--- DIRECTIONS ---
[1] According to the tone-decoder forum thread, what resistor value is needed for R1?
[2] Copy the rows word for word, everything from the start of the rows down to the line containing "[x=141, y=50]", and leave the pictures out.

--- TEXT SHOWN ---
It looks like it was around 1000hz. I opened it up in Opacity and played around with the spectrum analysis.


Yep. 1KHz tone. Burst for 1.2s, silence for 2.7, and burst for 1.5.

So an LM567 should work fine. Using the calculator (because I am lazy) at http://www.vk2zay.net/calculators/lm567.php

You need a 180K resistor for R1, 4.7pF cap for C1, and a 51pF cap for C2. This gives you a center frequency of 1.075KHz with a bandwidth of about 695Hz. The goal is to get that bandwidth as small as possible, but you are limited in real-world values of components. The component that affects the bandwidth the most is C1. Regardless, it should work fine for these values. The concer with the bandwidth is that it will trigger for anything from approx 400hz to 1600hz. RL on the input helps the sensitivity (meaning it has to be above a certain volume to register.) So, selecting the right value there will exclude most noise.

Also, you have the characteristics of the tone. The output of the 567 is going to be HIGH when the tone is sensed and LOW when it is not. So if you trigger an interrupt on the rising edge and count the time until triggers again, it should be within 4 secs of each other. If your code does not sense those characteristics, just ignore the signal.

If you find it simply triggers just like you want with only the LM567, you could actually just use that HIGH output to trigger whatever you want and wouldn't even need a microcontroller in there. One fun addition to your project might be to trigger recording of the audio (and time/date stamp would be nice) when it hears those tones. For that, the Arduino would be useful.


Sorry, the important characteristic is the silence between the tones. If it is less than 2 seconds or greater that 3 secs, it is likely a false trigger. Anyway, you will probably have to play around with it to get it to work exactly like you want. But having the tone-decoder will simply things tremendously.


Wow! Thank you Retro! This forum is amazing!

I am new to elecronics/arduino. Let me see if I can figure this out. I will post a visual diagram of the circuit (the way I understand it) soon.

Thanks again!


So is this diagram correct?

The only thing I still have a question about is pin 8 on the LM567. What resistor value should that have?



Attached is what I came up with. I read the datasheet a little more closely and found that if we use a 10uF cap on pin 2, we can get that bandwidth down to about 50hz. The drawback is how quickly it responds. However, each tone is over a second long, so I believe that we will be ok. If not, you will need to try lower values until it triggers quickly enough. I don't really think you will encounter an issue because the tone amplitude is at max (about 200mv RMS.) We could come up with a filter to help block out sounds if needed. Let's try it without first to keep things simple.

--- LISTED RECORDS ---

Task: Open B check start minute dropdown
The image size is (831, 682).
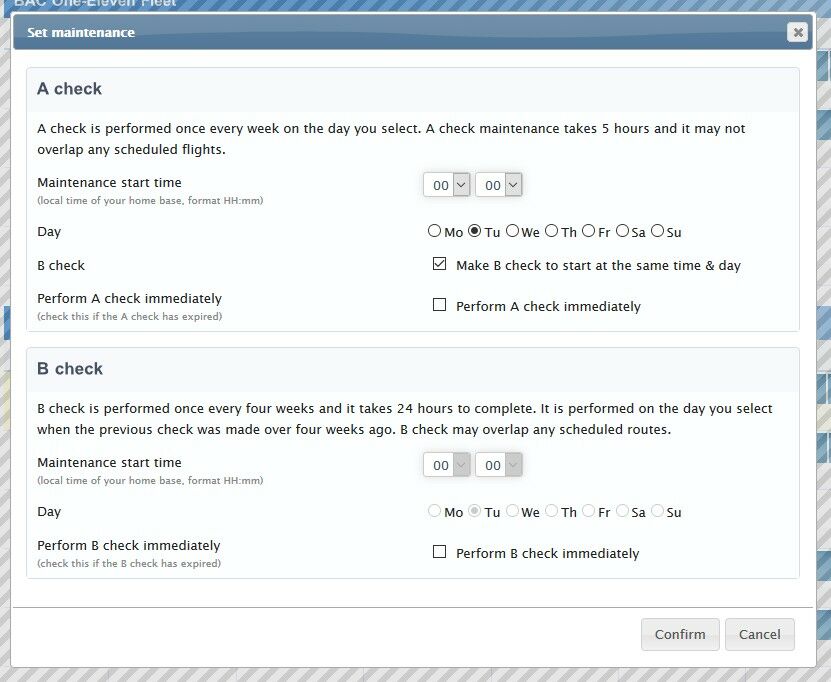Action: tap(498, 465)
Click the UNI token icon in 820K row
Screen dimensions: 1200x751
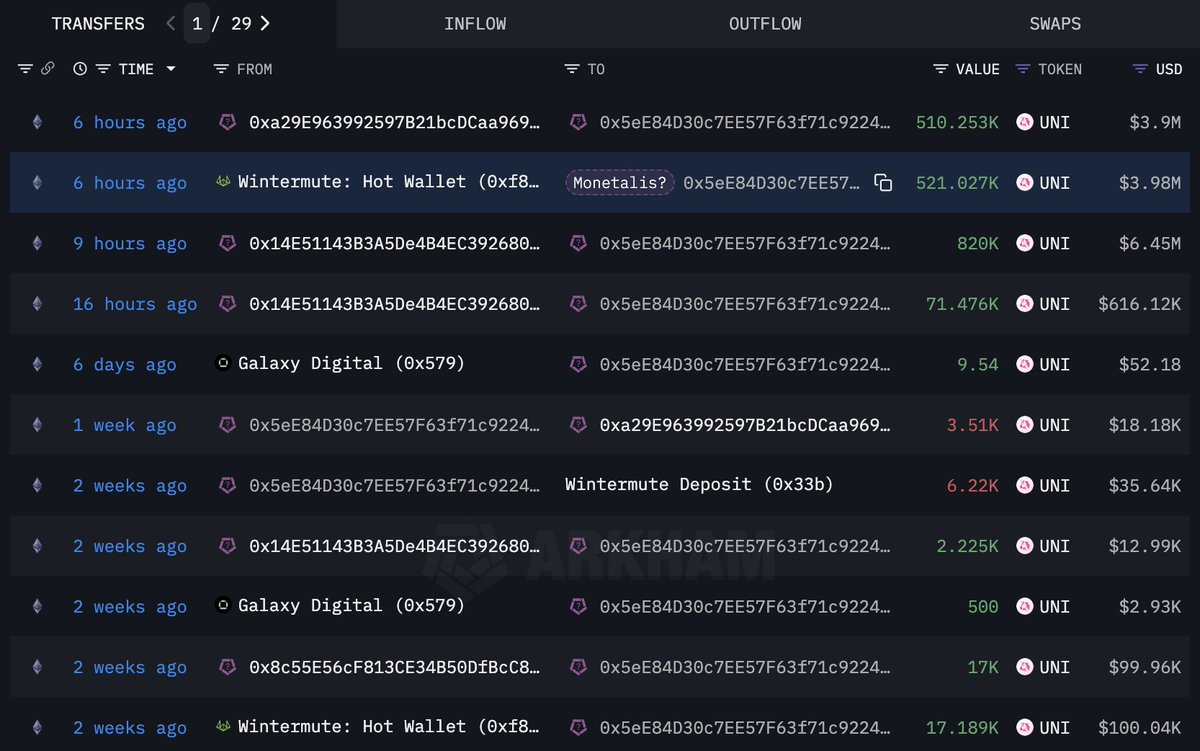[1025, 243]
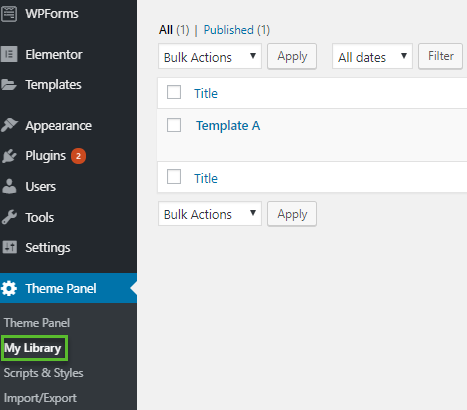Screen dimensions: 467x410
Task: Click the Theme Panel gear icon
Action: (9, 288)
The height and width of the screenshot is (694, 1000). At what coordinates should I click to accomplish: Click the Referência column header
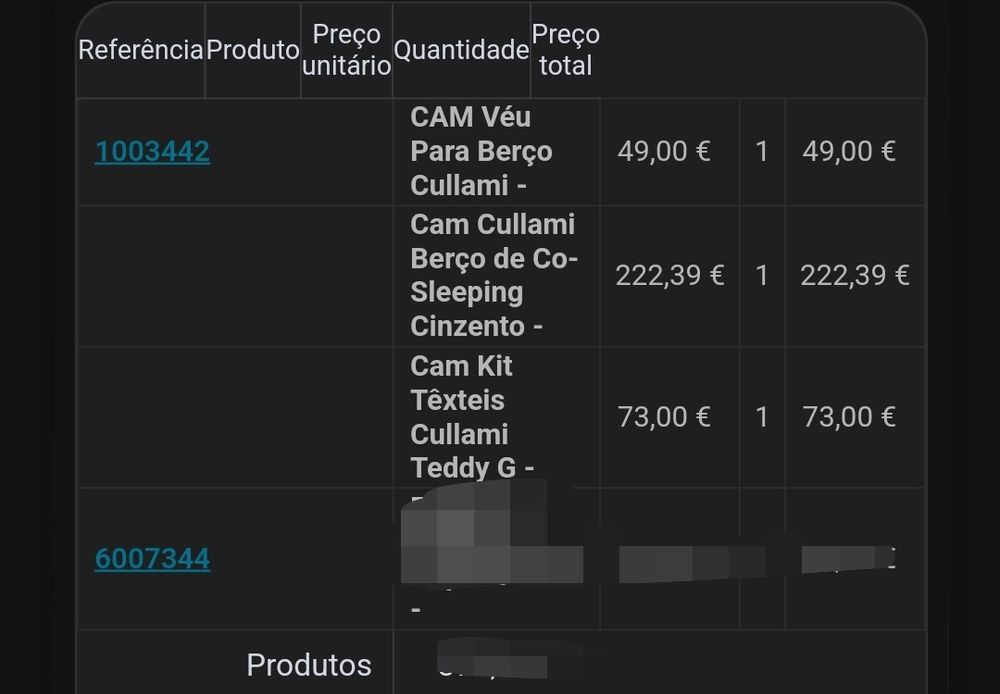[x=141, y=50]
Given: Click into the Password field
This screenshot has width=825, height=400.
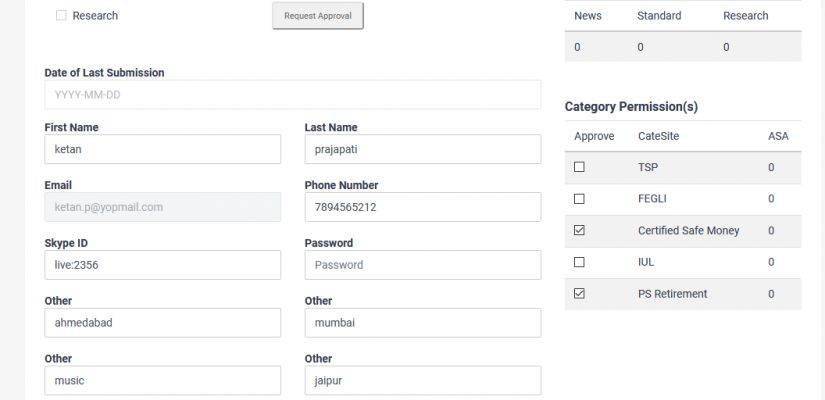Looking at the screenshot, I should (x=422, y=265).
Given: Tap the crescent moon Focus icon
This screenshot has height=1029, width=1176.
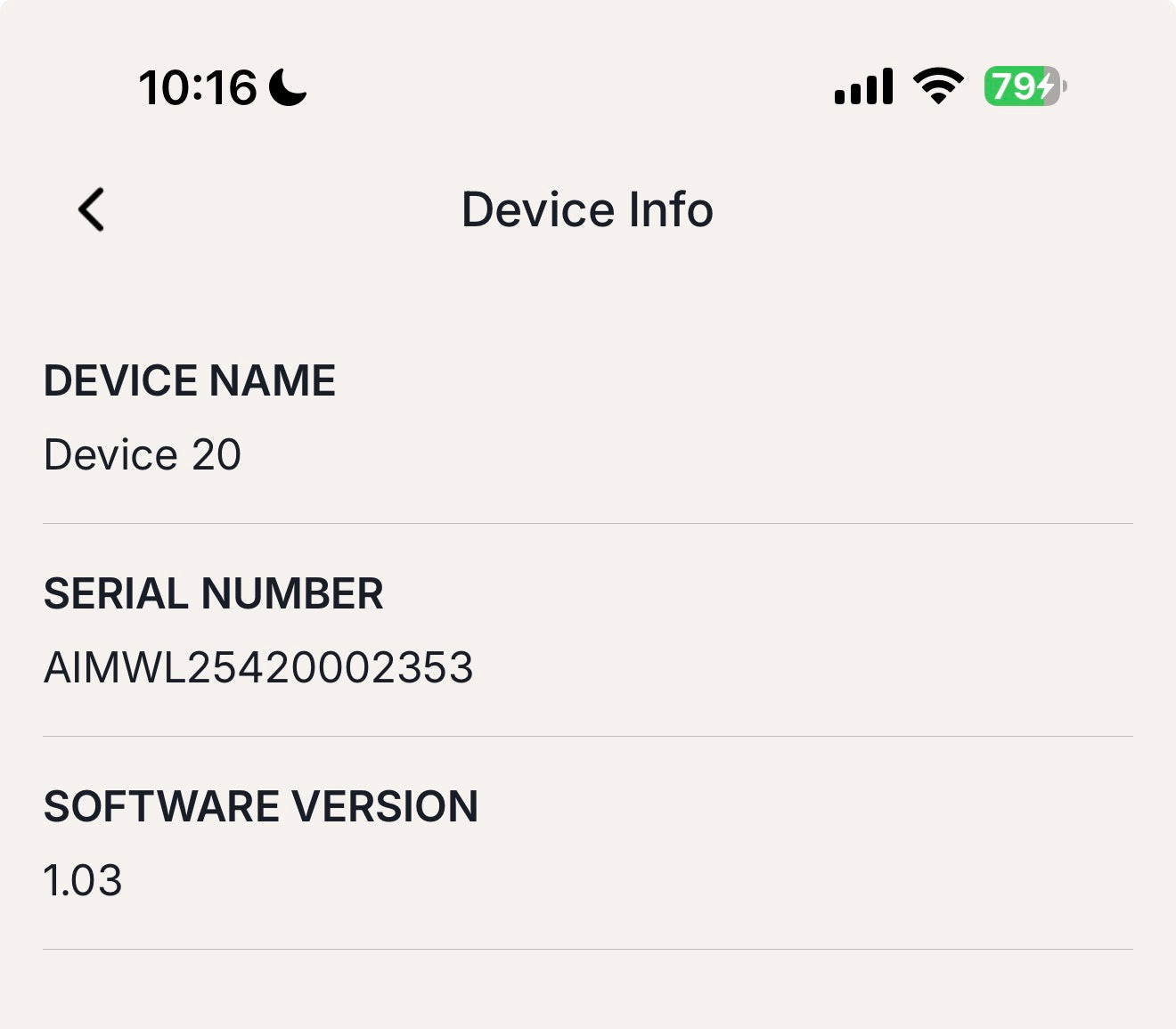Looking at the screenshot, I should click(287, 87).
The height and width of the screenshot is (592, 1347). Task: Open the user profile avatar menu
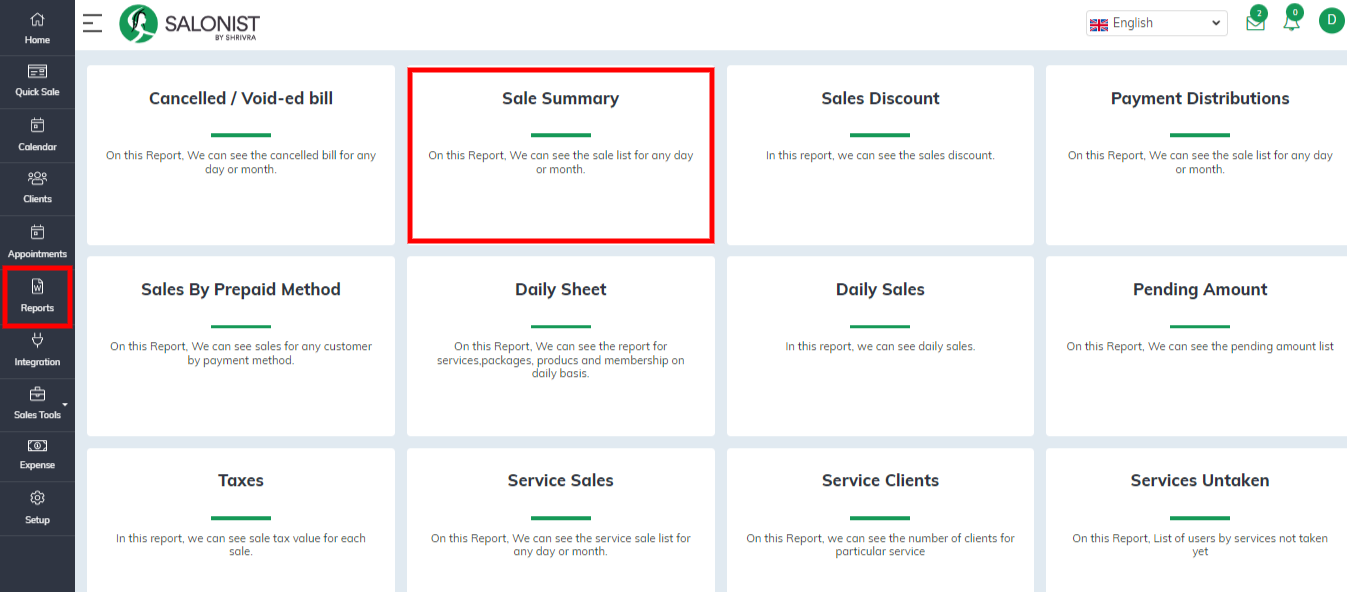(1331, 20)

--- ANSWERS FOR THE TASKS ---
[1] A 180K resistor.

[2]
Task: Open B check start minute dropdown
The image size is (831, 682).
Action: tap(498, 465)
Click the UNI token icon in 820K row
Screen dimensions: 1200x751
[1025, 243]
Screen dimensions: 467x410
Task: Click the Theme Panel gear icon
Action: (9, 288)
The height and width of the screenshot is (694, 1000). At what coordinates should I click to accomplish: Click the Referência column header
[x=141, y=50]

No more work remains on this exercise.